What is required
Write the next part of the piece on influencing people without formal authority, starting right after its last sentence.

──────── Document text

You don’t always have formal authority or positional power to compel people to do what you want done. In those situations, you have to influence people to embrace and support your ideas.
Having influence starts with you.
Learn what it takes to make a positive first impression and establish a reputation that gives you credibility, respect and trust. If you lack any of these traits, the likelihood of you influencing others decreases.
Imagine the person you are trying to influence as being inside the circle.
Your first job is to get inside the circle with them. Find out what’s going on in their world.
- What they are thinking. What are their goals and priorities? What’s working well for them? What are their problems and frustrations?
- What are they feeling? What is their strongest positive emotion? Are they upbeat, confident, excited, etc.? What is their biggest frustration and fear?
The more you know about the people you’re trying to influence, the better able you are to connect with them and address their situation.
Craft your message so it appeals to their goals and needs.

────────────────
──────── Listing

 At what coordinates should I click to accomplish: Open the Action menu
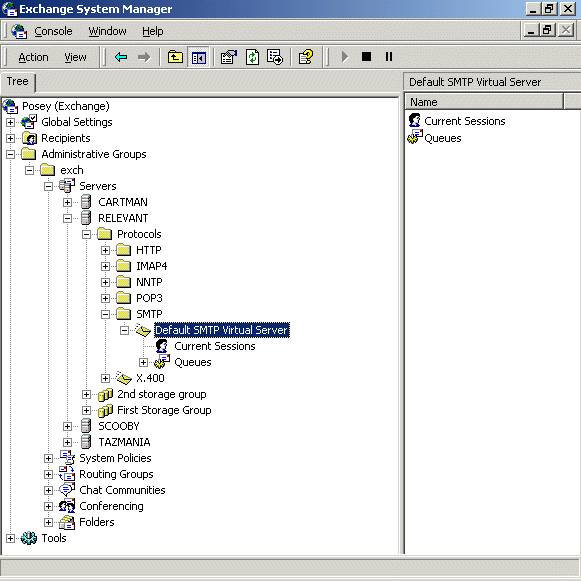pos(33,57)
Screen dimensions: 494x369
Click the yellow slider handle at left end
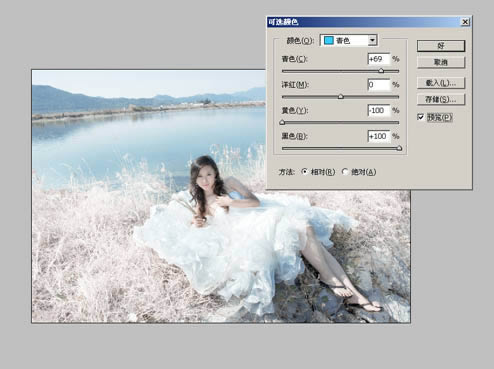(282, 122)
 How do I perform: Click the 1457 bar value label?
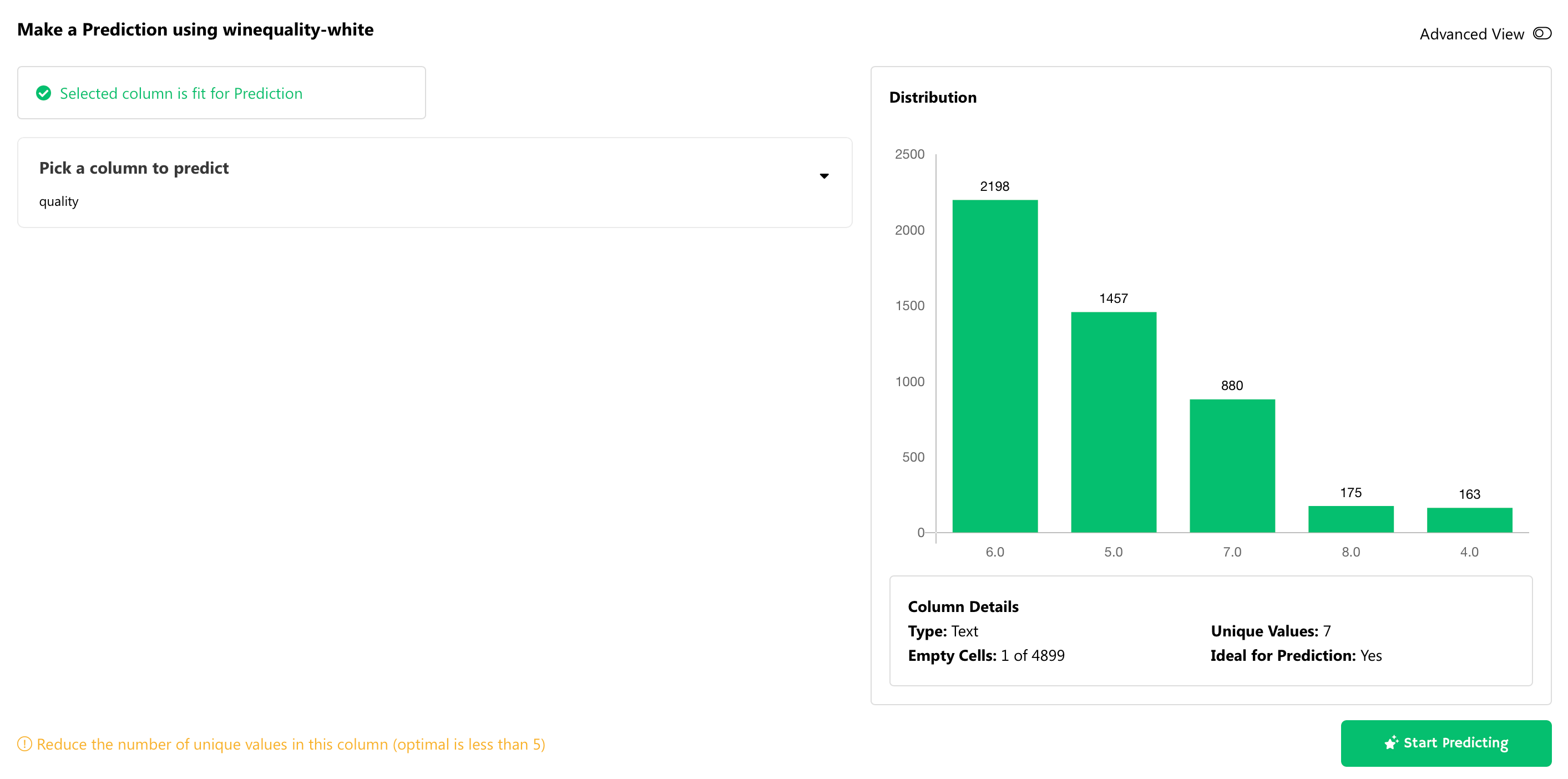[1114, 298]
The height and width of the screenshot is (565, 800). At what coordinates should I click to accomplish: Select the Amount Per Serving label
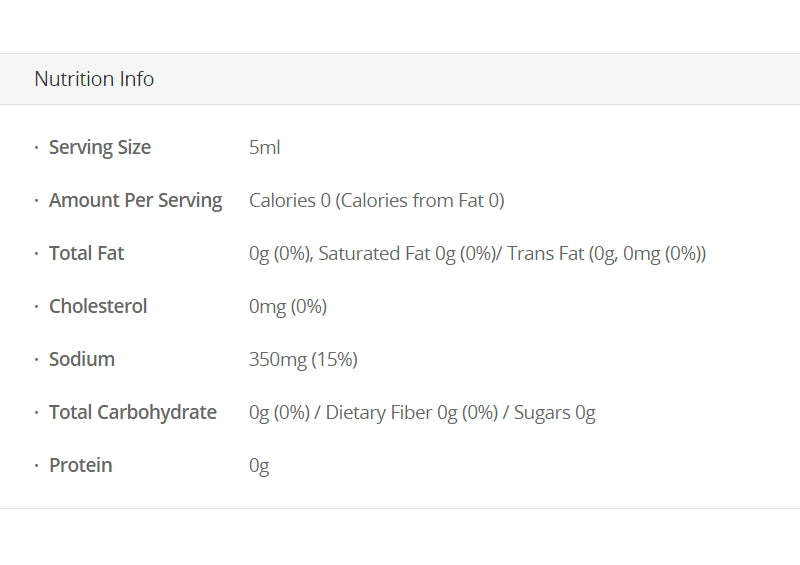pyautogui.click(x=135, y=201)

────────────────

Output of the exercise
Help people understand how your ideas will specifically help them. Appeal to people’s heads, hearts and hands.
- The Head — Appeal to their intellect. Present the hard-hitting facts and indisputable logic.
- The Heart — Appeal to their emotions. Connect to people’s feelings for status, order, security, friendship and purpose.
- The Hands — Persuade people through experience. If possible, give people an opportunity to try out your idea. Take the car for a test drive. Or visit a company to see your idea in operation.
Help people reach their own conclusions.
Ask questions such as:
- What do these facts mean to you?
- How do you feel about…?
- What impact did this experience have on you?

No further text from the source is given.